When ATF published the NFA Handbook, a product of the NFATCA, everyone started to sit up and pay attention to what we were doing. Our efforts were unprecedented in success and the relationship was built on the strategy that it was in everyone's best interests to work together. You didn't have to go very far to attend a meeting where we sat side by side and presented together. What had been needed for over forty years, working together, was finally happening. I knew then, as now, that there was still a major faction within ATF that felt getting close to the industry was a mistake. How wrong they were then and so today. The NFATCA has worked diligently for nearly seven years to bring to the table in helping ATF make a difference. To pull back from that relationship and to think you can make all the right decisions in a vacuum will simply not work. Every regulatory agency in the government has found that they have two missions when it comes to regulatory affairs, learning from entrepreneurs and regulating according to what questions come out of this relationship.

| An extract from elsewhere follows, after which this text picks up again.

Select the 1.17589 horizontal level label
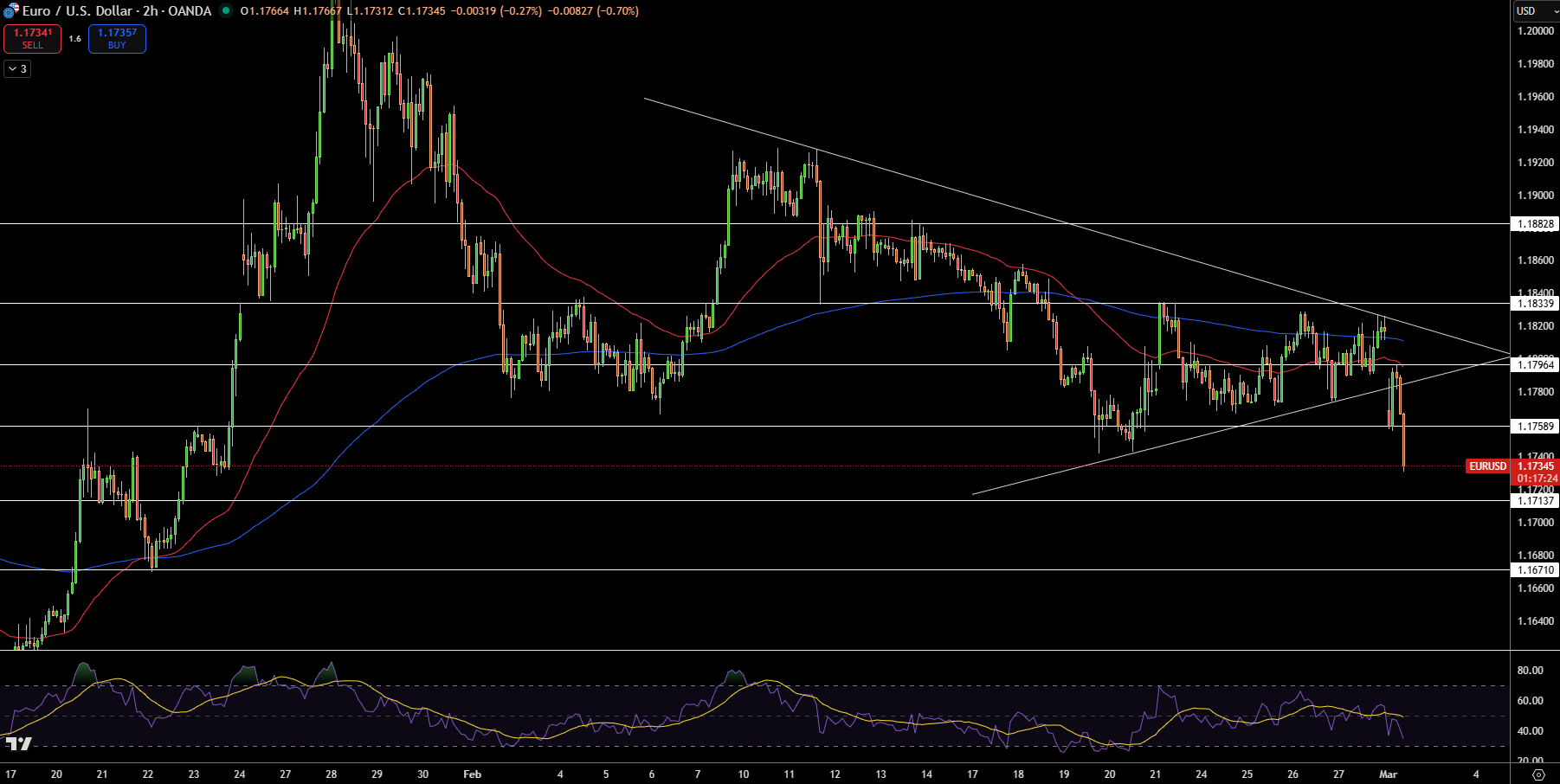This screenshot has width=1560, height=784. coord(1536,427)
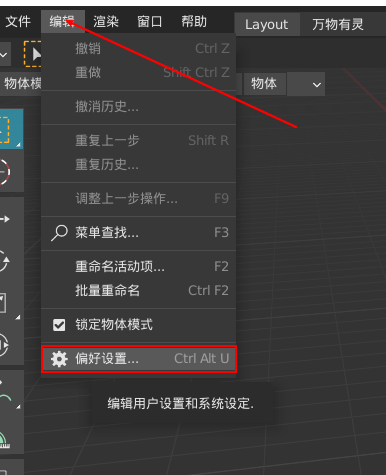
Task: Switch to the Layout workspace tab
Action: 267,24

Enforcement comes out of a natural rule making process to keep an industry on the right track.

Not long ago everyone noticed that there was a significant distance being placed between the industry and ATF. Not only were there a lot of new faces in Washington but a lot of old ones either retired or in some cases, in their words, got fed up and moved on to other opportunities in life. At the same time the NFATCA efforts with ATF begin to shift. Although still cooperative, our efforts began to take on a more formal approach. Meetings were cancelled; attendance to events withdrawn and a host of other strategies began to form that has slowly pulled ATF farther away from the industry. But remember, if you don't like something, wait along enough and it will change. It is not my intent to get everyone all excited, but it is not news that the marriage between the industry and ATF is somewhat strained today. For what reason, we have no idea. The one thing that is important for all of our members and readers to remember is that together, ATF and the Industry have made major strides in years past. That effort will continue and we will continue to move each and every issue forward that the NFATCA feels merits a little different view than what ATF has presented. This cooperative effort was initiated and grew on the fact that we all knew that working together would serve all involved. We all have also realized that we won't always agree on everything. Like any great relationship working together takes strength, stamina, and a good sense for give and take. These words mark the success of a relationship that started a long time ago and will continue to make a difference in the future.

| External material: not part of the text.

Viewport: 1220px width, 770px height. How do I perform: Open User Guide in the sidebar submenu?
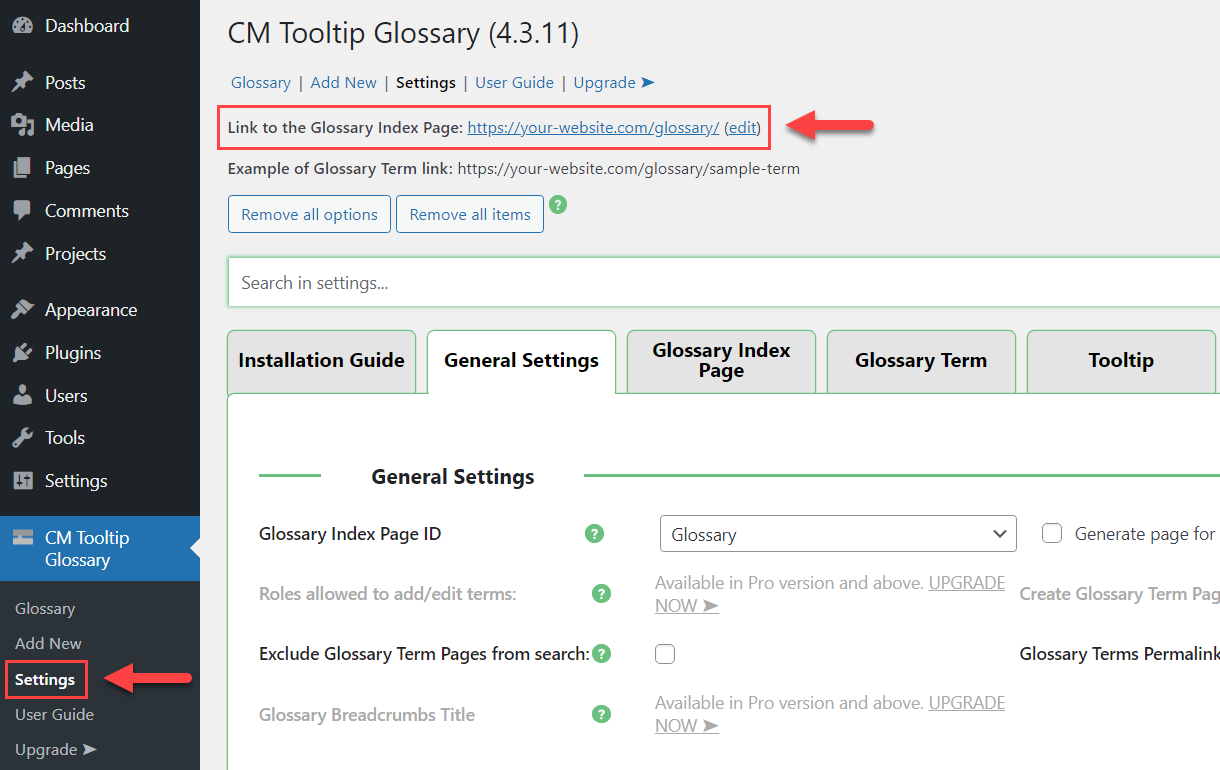(x=54, y=714)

We have worked together for seven years and the joint achievements have been spectacular. Rest assured, the NFATCA will continue to trudge forward in re-forging that relationship in the spirit of creating a safer world for the community nationwide. As we mentioned earlier, all things change with time. We will continue to move forward and make a difference at every opportunity when it comes to supporting what is best for our industry and you the membership. Always remember our motto, "United We Stand." Join us today and get in on making a difference with your efforts supporting the entire NFA community. Visit us today at www.nfatca.org.

This article first appeared in Small Arms Review V14N9 (June 2011)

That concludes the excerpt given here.